■ **GIVEN INSTRUCTION**: Swap "Where should I click to" for "Which spot do I click to" wherever it occurs in the rows below, and reproduce all of the rows with nothing else changed.

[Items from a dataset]
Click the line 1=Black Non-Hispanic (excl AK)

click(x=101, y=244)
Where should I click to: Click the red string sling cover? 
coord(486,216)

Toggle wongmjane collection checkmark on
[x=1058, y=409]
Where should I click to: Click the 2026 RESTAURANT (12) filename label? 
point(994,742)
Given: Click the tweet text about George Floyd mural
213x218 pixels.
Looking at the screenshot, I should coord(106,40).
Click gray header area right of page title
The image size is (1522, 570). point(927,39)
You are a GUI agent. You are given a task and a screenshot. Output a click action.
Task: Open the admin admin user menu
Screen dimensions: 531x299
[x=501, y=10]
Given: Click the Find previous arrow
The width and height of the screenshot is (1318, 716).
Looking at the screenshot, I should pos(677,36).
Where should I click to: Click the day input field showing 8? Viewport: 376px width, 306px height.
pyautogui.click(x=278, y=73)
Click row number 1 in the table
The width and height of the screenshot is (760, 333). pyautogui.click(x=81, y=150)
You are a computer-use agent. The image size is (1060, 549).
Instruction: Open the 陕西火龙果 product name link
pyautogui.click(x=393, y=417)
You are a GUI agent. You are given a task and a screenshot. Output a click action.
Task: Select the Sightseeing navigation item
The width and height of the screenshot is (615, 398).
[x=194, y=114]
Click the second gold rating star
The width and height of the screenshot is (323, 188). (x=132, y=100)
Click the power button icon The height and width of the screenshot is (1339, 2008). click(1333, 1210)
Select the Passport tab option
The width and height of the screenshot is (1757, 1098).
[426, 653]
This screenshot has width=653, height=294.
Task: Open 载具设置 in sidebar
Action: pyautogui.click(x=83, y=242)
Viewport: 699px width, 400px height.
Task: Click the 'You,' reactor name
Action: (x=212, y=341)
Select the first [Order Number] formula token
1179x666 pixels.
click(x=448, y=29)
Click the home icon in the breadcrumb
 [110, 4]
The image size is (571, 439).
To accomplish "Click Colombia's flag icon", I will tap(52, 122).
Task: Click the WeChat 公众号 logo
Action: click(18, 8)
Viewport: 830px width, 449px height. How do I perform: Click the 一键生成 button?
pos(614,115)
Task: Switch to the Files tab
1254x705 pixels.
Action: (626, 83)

■ **OUTPUT**:
Click the line 1=Black Non-Hispanic (excl AK)

click(x=101, y=244)
Which spot do I click to: Click the red string sling cover? 
coord(486,216)

Toggle wongmjane collection checkmark on
[x=1058, y=409]
Which spot do I click to: Click the 2026 RESTAURANT (12) filename label? 
point(994,742)
Given: Click the tweet text about George Floyd mural
213x218 pixels.
Looking at the screenshot, I should coord(106,40).
Click gray header area right of page title
The image size is (1522, 570). point(927,39)
You are a GUI agent. You are given a task and a screenshot. Output a click action.
Task: Open the admin admin user menu
Screen dimensions: 531x299
[x=501, y=10]
Given: Click the Find previous arrow
The width and height of the screenshot is (1318, 716).
Looking at the screenshot, I should pos(677,36).
Which spot do I click to: Click the day input field showing 8? Viewport: 376px width, 306px height.
pyautogui.click(x=278, y=73)
Click row number 1 in the table
The width and height of the screenshot is (760, 333). pyautogui.click(x=81, y=150)
You are a computer-use agent. The image size is (1060, 549).
Instruction: Open the 陕西火龙果 product name link
pyautogui.click(x=393, y=417)
You are a GUI agent. You are given a task and a screenshot. Output a click action.
Task: Select the Sightseeing navigation item
The width and height of the screenshot is (615, 398).
[x=194, y=114]
Click the second gold rating star
The width and height of the screenshot is (323, 188). (x=132, y=100)
Click the power button icon The height and width of the screenshot is (1339, 2008). click(1333, 1210)
Select the Passport tab option
The width and height of the screenshot is (1757, 1098).
[426, 653]
This screenshot has width=653, height=294.
Task: Open 载具设置 in sidebar
Action: pyautogui.click(x=83, y=242)
Viewport: 699px width, 400px height.
Task: Click the 'You,' reactor name
Action: (x=212, y=341)
Select the first [Order Number] formula token
1179x666 pixels.
click(x=448, y=29)
Click the home icon in the breadcrumb
 [110, 4]
The image size is (571, 439).
To accomplish "Click Colombia's flag icon", I will tap(52, 122).
Task: Click the WeChat 公众号 logo
Action: click(18, 8)
Viewport: 830px width, 449px height. How do I perform: Click the 一键生成 button?
pos(614,115)
Task: Switch to the Files tab
1254x705 pixels.
Action: (626, 83)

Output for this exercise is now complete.